● **Instructions for the task**
From the line with "guide [321, 71]" through the end of the material, please switch "teachers" to "students" and reproduce those lines with nothing else changed.

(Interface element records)
########################################
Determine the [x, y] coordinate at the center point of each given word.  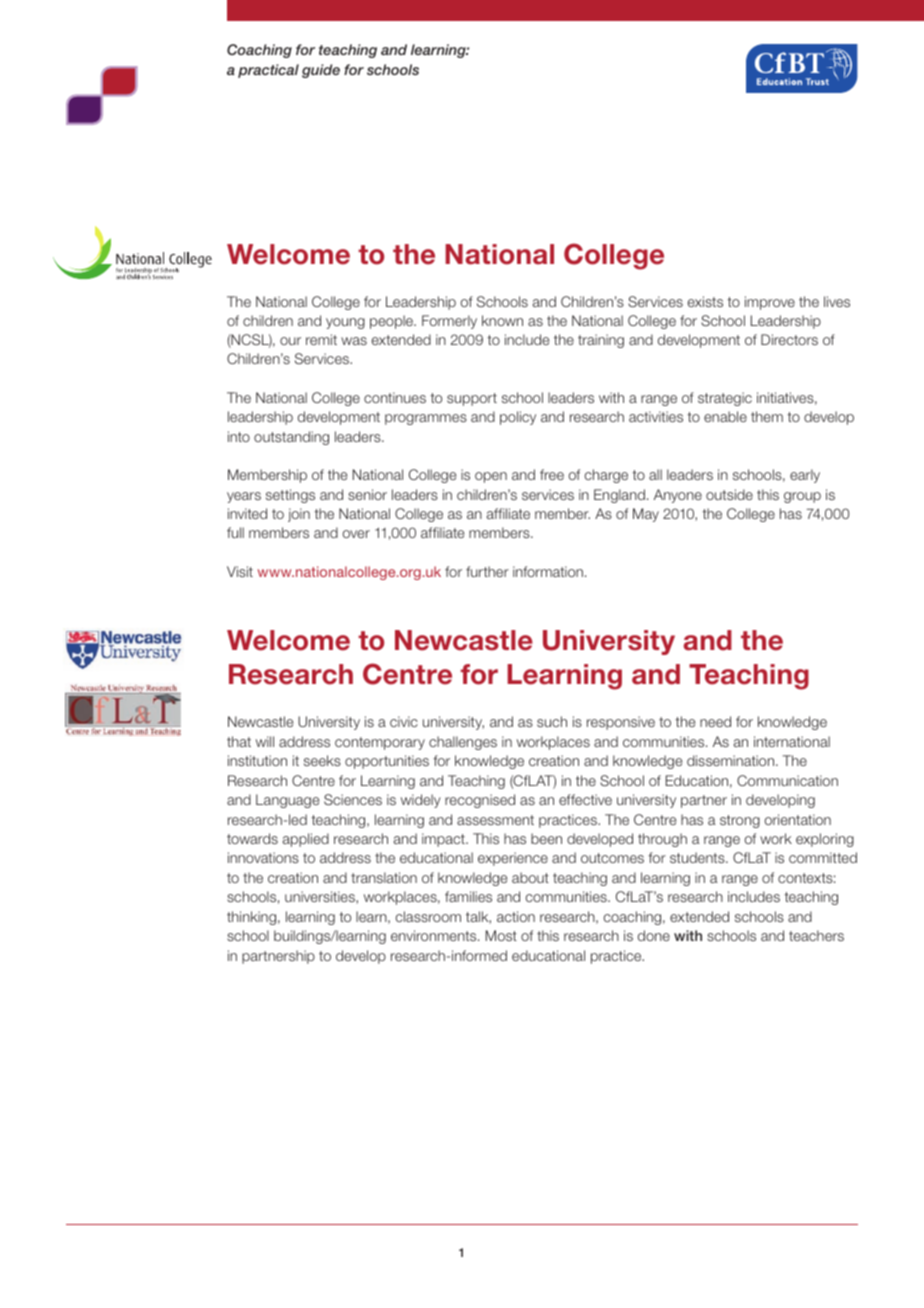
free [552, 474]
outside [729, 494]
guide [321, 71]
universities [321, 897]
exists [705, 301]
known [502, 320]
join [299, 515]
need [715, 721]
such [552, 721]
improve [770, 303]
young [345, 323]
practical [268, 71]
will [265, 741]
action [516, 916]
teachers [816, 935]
########################################
● **Right answer**
guide [321, 71]
universities [321, 897]
exists [705, 301]
known [502, 320]
join [299, 515]
need [715, 721]
such [552, 721]
improve [770, 303]
young [345, 323]
practical [268, 71]
will [265, 741]
action [516, 916]
students [816, 935]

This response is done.